USA should unite with the Arab intellectuals who denounced the killing:
Arab reaction to Hassan 'killing'
By Magdi Abdelhadi
BBC regional affairs analyst
There has been widespread condemnation of the reported killing of a leading woman aid worker in Iraq who had been held hostage since last month.
Margaret Hassan, 59, was seized on her way to work at aid agency Care International's offices in Baghdad.
Her captors had demanded the removal of British troops from Iraq and she had pleaded for her life on a video tape.
For residents of Baghdad the reported killing of Mrs Hassan was quite horrifying and, to some, shameful.
Where was this resistance during Saddam Hussein's time
Baghdad resident
One said: "This is a crime. Even God will not accept it. This is a sin. She was a good woman and she helped the Iraqis."
Another questioned the motives of the presumed killing: "We regret this act, and this act shows us how bad the terrorists are, and gives us a clear picture of those people who are claiming to be the resistance.
"Where was this resistance during Saddam Hussein's time?"
Many Iraqis blame the killing of foreign workers and Iraqi police in their country on infiltrators from neighbouring Arab countries.
'Mixed' responses
But outside Iraq, reactions in the Arab world to the violence have always been complex.
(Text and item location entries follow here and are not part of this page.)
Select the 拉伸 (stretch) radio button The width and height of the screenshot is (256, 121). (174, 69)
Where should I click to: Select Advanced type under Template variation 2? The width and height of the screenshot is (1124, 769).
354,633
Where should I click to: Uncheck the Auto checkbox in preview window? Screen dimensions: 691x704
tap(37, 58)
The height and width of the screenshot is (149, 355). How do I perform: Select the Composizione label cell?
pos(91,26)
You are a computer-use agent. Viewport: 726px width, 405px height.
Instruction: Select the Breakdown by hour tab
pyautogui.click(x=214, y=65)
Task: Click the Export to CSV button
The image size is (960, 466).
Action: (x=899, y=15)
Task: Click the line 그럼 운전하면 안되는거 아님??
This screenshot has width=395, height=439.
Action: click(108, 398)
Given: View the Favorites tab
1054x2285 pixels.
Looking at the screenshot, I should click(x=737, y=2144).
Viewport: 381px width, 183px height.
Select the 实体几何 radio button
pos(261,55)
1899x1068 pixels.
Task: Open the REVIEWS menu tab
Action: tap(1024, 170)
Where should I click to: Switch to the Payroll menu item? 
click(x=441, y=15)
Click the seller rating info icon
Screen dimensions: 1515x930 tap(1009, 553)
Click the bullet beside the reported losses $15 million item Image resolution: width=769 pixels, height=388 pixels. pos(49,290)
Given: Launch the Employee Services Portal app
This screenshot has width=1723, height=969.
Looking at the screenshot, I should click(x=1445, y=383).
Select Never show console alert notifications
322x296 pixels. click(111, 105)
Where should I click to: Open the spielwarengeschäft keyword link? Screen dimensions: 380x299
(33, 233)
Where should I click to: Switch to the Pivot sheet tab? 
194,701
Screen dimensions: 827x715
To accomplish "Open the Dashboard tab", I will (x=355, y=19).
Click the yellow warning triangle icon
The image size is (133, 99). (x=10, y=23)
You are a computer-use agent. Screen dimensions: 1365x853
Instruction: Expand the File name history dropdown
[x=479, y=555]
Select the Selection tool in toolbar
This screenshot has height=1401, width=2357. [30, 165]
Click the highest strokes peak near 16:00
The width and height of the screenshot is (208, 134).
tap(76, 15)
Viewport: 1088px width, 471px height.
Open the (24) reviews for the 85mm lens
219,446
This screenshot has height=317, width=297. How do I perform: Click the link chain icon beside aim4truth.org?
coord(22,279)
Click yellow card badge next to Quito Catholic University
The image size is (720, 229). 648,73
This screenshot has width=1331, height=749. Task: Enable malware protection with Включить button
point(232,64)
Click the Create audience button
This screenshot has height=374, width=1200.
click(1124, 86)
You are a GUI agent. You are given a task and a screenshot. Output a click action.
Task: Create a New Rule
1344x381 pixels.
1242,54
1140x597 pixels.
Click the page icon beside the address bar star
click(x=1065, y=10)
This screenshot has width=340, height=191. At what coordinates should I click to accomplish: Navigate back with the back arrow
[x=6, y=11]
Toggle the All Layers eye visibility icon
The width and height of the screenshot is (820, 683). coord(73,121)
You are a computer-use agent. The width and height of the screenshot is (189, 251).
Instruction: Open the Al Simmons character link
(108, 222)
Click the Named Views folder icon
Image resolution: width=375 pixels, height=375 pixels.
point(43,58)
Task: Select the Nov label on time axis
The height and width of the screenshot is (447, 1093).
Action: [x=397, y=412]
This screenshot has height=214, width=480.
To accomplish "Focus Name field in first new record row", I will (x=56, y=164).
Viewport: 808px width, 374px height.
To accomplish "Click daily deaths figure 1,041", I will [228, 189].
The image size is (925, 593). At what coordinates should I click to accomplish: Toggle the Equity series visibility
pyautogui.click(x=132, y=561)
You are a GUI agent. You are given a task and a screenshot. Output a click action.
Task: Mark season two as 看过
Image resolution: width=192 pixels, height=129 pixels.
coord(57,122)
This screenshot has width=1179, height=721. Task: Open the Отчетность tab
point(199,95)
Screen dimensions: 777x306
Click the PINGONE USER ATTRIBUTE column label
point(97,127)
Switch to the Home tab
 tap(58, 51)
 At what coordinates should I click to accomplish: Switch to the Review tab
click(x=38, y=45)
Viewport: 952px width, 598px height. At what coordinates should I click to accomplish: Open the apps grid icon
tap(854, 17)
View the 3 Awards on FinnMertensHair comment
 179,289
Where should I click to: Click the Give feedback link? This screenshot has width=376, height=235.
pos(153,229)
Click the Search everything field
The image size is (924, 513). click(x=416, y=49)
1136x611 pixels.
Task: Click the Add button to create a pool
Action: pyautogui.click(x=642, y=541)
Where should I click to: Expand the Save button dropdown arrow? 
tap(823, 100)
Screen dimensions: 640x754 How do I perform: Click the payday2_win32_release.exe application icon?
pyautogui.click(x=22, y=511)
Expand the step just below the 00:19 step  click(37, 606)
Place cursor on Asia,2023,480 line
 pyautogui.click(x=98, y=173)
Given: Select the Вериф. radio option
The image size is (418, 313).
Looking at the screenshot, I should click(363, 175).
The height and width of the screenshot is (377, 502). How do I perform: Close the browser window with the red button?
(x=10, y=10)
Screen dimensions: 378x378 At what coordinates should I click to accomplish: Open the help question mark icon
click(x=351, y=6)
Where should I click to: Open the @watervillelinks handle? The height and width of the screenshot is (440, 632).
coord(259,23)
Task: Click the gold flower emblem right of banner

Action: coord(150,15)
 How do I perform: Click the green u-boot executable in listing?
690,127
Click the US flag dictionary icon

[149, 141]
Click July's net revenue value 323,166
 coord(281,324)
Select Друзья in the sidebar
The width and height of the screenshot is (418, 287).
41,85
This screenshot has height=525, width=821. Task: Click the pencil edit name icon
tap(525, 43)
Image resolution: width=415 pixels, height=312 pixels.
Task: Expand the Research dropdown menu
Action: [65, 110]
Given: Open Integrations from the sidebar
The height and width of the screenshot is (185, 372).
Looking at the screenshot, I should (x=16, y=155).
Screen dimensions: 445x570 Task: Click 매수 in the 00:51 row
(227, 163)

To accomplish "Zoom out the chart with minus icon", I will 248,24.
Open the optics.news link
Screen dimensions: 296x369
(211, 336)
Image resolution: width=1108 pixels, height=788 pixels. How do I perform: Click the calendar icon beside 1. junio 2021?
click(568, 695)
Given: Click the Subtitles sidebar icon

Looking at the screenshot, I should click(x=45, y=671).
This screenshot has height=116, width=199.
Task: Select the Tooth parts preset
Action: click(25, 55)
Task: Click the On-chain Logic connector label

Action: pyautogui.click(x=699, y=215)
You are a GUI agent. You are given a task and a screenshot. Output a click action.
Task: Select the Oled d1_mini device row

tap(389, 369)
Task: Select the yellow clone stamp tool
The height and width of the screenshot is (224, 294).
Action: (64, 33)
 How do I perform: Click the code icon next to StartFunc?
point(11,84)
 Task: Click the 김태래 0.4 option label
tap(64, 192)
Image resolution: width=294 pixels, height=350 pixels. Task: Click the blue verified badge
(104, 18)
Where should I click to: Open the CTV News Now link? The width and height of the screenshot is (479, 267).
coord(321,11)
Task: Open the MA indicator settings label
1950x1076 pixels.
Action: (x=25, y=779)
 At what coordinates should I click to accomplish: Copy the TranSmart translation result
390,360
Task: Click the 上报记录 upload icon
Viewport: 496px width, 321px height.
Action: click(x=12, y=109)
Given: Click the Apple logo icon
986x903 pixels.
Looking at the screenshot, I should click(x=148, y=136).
Many see ordinary Iraqis as the primary victims of the violence in the country and blame America.
While the vast majority of people support what they believe is a legitimate Iraqi resistance to foreign occupation, the killings of foreign civilians working there have produced mixed responses.
Conspiracy theorists - of whom there are many in the Arab world - see the workings of a sinister plot to discredit the Iraqi resistance - a view you can also hear inside Iraq.
Many Arab politicians and intellectuals have denounced the kidnapping and killing of civilians as un-Islamic.
The reported killing of Margaret Hassan will most likely re-ignite a debate in the Arab world about the rights and wrongs of the use of violence to achieve political goals.
A group of Arab intellectuals has laid the blame squarely on religious leaders, whom they accuse of inciting violence to create an Islamic state.
They have already appealed to the UN to set up an international tribunal to try Muslim clerics who encourage the young to join the ranks of jihadis worldwide.